Idiopathic pulmonary fibrosis is a progressive, fatal disease with limited treatment options. Protease-mediated transforming growth factor-beta (TGF-beta) activation has been proposed as a pathogenic mechanism of lung fibrosis. Protease activity in the lung is tightly regulated by protease inhibitors, particularly secretory leukocyte protease inhibitor (SLPI). The bleomycin model of lung fibrosis was used to determine the effect of increased protease activity in the lungs of Slpi(-/-) mice following injury. Slpi(-/-), and wild-type, mice received oropharyngeal administration of bleomycin (30 IU) and the development of pulmonary fibrosis was assessed. Pro and active forms of matrix metalloproteinase (MMP)-2 and MMP-9 were measured. Lung fibrosis was determined by collagen subtype-specific gene expression, hydroxyproline concentration, and histological assessment. Alveolar TGF-beta activation was measured using bronchoalveolar lavage cell pSmad2 levels and global TGF-beta activity was assessed by pSmad2 immunohistochemistry. The active-MMP-9 to pro-MMP-9 ratio was significantly increased in Slpi(-/-) animals compared with wild-type animals, demonstrating enhanced metalloproteinase activity. Wild-type animals showed an increase in TGF-beta activation following bleomycin, with a progressive and sustained increase in collagen type I, alpha 1 (Col1 alpha 1), III, alpha 1(Col3 alpha 1), IV, alpha 1(Col4 alpha 1) mRNA expression, and a significant increase in total lung collagen 28 days post bleomycin.
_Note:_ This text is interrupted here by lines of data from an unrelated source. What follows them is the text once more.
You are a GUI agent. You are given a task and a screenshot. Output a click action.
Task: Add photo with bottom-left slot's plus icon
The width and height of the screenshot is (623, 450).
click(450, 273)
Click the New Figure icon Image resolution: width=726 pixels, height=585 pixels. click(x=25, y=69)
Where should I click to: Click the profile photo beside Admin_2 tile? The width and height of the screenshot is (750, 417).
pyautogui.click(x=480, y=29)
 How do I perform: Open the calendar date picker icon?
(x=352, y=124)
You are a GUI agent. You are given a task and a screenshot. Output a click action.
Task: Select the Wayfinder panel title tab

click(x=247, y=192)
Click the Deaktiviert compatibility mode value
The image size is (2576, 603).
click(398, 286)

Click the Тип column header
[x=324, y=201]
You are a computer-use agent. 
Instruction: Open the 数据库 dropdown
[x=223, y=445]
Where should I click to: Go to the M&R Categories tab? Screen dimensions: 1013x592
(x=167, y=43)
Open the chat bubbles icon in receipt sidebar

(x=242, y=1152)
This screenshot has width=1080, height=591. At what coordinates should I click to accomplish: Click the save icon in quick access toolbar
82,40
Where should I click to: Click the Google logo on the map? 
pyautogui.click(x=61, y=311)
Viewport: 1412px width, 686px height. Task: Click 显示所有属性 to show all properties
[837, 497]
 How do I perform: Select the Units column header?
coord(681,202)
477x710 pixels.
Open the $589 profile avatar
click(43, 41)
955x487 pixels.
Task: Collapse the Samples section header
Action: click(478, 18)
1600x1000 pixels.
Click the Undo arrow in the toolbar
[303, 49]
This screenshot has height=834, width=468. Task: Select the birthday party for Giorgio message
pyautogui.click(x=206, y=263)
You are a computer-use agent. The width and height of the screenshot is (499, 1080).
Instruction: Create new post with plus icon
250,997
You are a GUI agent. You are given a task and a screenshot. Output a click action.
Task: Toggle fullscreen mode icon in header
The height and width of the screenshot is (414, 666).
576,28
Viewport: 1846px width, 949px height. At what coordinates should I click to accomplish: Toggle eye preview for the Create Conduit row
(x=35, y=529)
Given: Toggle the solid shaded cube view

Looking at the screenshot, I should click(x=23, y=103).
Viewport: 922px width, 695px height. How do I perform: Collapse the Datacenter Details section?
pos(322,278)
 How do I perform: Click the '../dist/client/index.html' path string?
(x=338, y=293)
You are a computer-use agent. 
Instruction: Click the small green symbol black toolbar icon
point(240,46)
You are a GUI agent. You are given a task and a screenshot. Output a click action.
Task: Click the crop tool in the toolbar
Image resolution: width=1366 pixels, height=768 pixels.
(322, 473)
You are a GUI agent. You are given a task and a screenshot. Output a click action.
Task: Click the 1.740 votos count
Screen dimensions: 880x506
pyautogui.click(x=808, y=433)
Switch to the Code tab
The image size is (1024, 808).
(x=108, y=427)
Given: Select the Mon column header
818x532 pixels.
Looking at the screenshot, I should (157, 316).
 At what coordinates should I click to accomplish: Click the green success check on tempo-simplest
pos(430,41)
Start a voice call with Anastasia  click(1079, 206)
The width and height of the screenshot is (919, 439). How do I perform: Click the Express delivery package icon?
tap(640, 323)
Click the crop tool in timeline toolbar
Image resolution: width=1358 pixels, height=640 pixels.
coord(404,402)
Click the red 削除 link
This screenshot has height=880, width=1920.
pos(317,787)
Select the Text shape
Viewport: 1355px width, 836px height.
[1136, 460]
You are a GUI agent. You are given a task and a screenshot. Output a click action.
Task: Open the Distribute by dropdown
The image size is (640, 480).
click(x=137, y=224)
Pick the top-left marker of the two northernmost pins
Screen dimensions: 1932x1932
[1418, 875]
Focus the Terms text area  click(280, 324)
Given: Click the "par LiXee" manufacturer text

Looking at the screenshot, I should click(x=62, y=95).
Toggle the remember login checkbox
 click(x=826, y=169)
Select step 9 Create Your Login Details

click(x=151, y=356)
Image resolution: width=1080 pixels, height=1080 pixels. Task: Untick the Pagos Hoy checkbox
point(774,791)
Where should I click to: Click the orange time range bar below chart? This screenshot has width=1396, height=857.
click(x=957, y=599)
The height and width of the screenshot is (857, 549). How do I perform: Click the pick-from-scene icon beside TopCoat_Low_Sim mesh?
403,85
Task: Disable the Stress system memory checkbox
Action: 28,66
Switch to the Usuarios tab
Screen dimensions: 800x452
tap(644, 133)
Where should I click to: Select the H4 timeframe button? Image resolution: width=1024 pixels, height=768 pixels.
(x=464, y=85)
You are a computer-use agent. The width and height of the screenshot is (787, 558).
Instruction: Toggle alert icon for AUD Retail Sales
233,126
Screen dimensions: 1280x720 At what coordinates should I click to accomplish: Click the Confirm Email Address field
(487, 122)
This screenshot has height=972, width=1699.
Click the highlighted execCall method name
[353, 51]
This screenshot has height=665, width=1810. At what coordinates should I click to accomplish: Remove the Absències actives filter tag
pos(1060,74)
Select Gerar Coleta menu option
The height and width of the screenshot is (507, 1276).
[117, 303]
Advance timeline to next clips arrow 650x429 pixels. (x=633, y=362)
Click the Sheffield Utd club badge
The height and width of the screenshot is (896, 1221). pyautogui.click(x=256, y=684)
In contrast Slpi(-/-) mice showed no significant increase of alveolar TGF-beta activity following bleomycin, above their already elevated levels, although global TGF-beta activity did increase. Slpi(-/-) mice had impaired collagen gene expression but animals demonstrated minimal reduction in lung fibrosis compared with wild-type animals. These data suggest that enhanced proteolysis does not further enhance TGF-beta activation, and inhibits sustained Col1 alpha 1, Col3 alpha 1, and Col4 alpha 1 gene expression following lung injury. However, these changes do not prevent the development of lung fibrosis. Overall, these data suggest that the absence of Slpi does not markedly modify the development of lung fibrosis following bleomycin-induced lung injury.